But any reservations are dispelled within seconds by the hurtling early Slayerisms of opener ‘Temphioth Workings’ as Antropormorphia are no pony, one-trick or otherwise. With a sound that owes much to Bolt Thrower, early Amon Amarth and the underground Death Metal of the mid 90’s that wasn’t afraid to groove, change tempo or to have melodic inflections (while eschewing an overly lead based approach), Rites ov Perversion (Metal Blade), the band’s second album since reforming and third overall, is gratifying and grinding in equal measures.
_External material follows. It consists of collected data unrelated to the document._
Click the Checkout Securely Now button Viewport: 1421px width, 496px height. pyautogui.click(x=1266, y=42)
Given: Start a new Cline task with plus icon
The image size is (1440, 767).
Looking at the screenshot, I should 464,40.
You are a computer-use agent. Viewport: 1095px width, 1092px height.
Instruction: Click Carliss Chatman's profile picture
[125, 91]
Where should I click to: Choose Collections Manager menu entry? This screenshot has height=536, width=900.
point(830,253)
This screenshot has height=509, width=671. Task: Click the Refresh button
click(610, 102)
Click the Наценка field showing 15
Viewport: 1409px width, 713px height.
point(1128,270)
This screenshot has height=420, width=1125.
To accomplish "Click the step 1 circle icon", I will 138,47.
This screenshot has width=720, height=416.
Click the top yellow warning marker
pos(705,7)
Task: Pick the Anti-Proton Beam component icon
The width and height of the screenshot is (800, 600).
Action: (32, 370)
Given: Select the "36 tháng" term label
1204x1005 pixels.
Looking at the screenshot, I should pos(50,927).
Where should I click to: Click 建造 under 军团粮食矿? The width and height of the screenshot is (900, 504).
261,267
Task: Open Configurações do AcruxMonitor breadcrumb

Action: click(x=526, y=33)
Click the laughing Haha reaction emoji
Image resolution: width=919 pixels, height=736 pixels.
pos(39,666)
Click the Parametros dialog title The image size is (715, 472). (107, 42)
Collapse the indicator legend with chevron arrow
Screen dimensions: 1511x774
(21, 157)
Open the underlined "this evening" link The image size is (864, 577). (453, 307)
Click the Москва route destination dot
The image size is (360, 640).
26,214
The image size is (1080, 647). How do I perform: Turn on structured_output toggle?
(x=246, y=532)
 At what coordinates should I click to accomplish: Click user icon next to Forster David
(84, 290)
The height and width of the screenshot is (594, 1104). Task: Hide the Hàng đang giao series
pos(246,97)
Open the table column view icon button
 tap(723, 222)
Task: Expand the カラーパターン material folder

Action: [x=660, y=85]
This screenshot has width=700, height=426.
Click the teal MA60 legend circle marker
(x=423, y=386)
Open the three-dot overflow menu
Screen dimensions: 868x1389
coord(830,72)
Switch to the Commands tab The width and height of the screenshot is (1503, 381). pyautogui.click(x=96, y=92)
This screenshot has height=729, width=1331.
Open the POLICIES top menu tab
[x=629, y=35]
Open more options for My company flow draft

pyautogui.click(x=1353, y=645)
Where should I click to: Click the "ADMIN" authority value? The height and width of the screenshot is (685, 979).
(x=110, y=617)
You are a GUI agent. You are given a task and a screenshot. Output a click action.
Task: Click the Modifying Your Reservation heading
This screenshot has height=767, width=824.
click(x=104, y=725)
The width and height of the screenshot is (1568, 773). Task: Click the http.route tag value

As the album progresses, AntropormorphiA show they have a knack for hitting an uptempo groove, ‘Morbid Rites’ is Canestan for the itch A Canorous Quintet never came close to scratching (I always had a soft spot for ACQ – The Only Pure Hate (No Fashion) is a decent album, I’ll have you know), ‘Gospel ov Perversion’ references At The Gates and Morbid Angel, while the neck muscle workout of the excellent hate machine that is ‘Inanimatus Absqui Anima’ is pure The Karelian Isthmus (Relapse) era Amorphis. Elsewhere, there are flashes of Dismember, Autopsy and Carcass, as well as the ubiquitous Bolt Thrower.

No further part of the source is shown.